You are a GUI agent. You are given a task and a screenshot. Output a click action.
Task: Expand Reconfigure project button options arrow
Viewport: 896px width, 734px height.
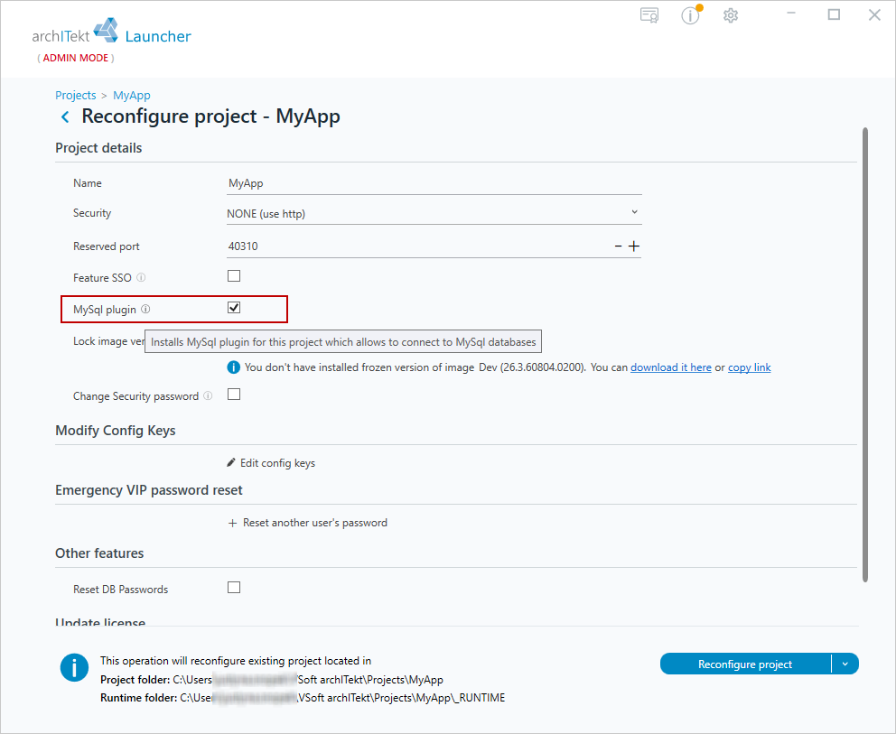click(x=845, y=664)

--

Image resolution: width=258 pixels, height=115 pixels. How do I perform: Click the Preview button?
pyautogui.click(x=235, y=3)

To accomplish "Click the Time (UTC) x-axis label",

• Your instructions:
Reproduce, word for word, the lines from the one containing "Image resolution: width=258" through the one containing "the Time (UTC)".

• Final result:
Image resolution: width=258 pixels, height=115 pixels. How do I perform: Click the Preview button?
pyautogui.click(x=235, y=3)

To accomplish "Click the Time (UTC) x-axis label",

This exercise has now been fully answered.